Requirement:
Only those lines in the data below from the line containing "Instruction: Save the" through the line containing "Task: Click the 夫子庙 landmark icon on the map", both included, should be restated word for word.
-.-.-
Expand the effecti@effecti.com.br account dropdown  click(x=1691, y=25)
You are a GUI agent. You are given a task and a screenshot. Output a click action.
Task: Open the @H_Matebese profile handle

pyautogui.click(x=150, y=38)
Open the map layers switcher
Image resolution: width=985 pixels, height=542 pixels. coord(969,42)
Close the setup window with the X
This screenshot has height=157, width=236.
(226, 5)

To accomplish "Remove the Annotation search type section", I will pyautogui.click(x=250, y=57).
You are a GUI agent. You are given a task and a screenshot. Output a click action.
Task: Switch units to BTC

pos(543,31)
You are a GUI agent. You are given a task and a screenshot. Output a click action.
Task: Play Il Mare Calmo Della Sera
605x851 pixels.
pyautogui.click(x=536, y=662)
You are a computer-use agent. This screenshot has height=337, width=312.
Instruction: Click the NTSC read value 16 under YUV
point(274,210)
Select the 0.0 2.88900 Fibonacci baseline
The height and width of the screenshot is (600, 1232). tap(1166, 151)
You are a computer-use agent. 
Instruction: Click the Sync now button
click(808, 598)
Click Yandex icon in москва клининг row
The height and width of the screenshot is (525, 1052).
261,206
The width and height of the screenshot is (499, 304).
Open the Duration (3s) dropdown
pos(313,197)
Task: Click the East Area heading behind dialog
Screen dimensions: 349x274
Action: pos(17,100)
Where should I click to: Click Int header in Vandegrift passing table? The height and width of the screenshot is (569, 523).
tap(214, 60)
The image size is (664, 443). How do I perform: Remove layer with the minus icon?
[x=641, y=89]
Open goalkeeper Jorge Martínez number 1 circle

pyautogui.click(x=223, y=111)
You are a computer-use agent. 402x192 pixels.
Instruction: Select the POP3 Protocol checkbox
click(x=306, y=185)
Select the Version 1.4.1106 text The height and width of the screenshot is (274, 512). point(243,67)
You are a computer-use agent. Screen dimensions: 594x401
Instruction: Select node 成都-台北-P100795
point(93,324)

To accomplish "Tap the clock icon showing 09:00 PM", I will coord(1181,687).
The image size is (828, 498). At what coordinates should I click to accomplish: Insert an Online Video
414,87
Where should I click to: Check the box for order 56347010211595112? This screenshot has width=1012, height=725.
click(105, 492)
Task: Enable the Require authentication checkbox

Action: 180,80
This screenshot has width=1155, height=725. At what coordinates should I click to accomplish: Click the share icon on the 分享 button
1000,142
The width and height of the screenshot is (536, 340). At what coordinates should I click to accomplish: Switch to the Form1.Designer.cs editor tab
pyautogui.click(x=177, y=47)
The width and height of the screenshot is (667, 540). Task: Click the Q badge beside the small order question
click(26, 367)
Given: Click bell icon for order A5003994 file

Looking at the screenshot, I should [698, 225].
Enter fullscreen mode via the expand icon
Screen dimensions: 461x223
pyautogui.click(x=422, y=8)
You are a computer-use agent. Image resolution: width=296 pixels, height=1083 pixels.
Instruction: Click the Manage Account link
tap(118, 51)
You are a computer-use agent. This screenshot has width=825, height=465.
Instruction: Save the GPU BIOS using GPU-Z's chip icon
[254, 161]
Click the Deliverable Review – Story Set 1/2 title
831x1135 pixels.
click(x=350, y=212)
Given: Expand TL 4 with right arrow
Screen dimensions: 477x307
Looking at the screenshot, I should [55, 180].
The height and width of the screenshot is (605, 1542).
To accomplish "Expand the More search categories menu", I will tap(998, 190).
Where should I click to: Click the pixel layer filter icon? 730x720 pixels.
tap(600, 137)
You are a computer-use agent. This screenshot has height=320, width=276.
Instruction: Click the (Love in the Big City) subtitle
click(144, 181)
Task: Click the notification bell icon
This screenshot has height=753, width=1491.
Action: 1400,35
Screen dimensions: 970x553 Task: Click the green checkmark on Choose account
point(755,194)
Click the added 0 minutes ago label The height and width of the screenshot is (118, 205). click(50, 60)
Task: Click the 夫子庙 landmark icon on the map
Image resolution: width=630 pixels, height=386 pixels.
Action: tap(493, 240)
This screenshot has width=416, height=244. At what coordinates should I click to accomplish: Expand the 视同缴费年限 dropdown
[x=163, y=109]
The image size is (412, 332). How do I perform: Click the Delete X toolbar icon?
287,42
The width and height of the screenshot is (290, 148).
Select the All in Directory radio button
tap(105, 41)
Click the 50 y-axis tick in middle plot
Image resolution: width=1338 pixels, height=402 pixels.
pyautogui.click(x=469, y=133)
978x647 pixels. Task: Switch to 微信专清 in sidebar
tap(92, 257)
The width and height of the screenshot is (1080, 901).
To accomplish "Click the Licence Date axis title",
-.-.-
Task answer:
Instruction: Save the GPU BIOS using GPU-Z's chip icon
[254, 161]
Click the Deliverable Review – Story Set 1/2 title
831x1135 pixels.
click(x=350, y=212)
Given: Expand TL 4 with right arrow
Screen dimensions: 477x307
Looking at the screenshot, I should [55, 180].
The height and width of the screenshot is (605, 1542).
To accomplish "Expand the More search categories menu", I will tap(998, 190).
Where should I click to: Click the pixel layer filter icon? 730x720 pixels.
tap(600, 137)
You are a computer-use agent. This screenshot has height=320, width=276.
Instruction: Click the (Love in the Big City) subtitle
click(144, 181)
Task: Click the notification bell icon
This screenshot has height=753, width=1491.
Action: 1400,35
Screen dimensions: 970x553 Task: Click the green checkmark on Choose account
point(755,194)
Click the added 0 minutes ago label The height and width of the screenshot is (118, 205). click(50, 60)
Task: Click the 夫子庙 landmark icon on the map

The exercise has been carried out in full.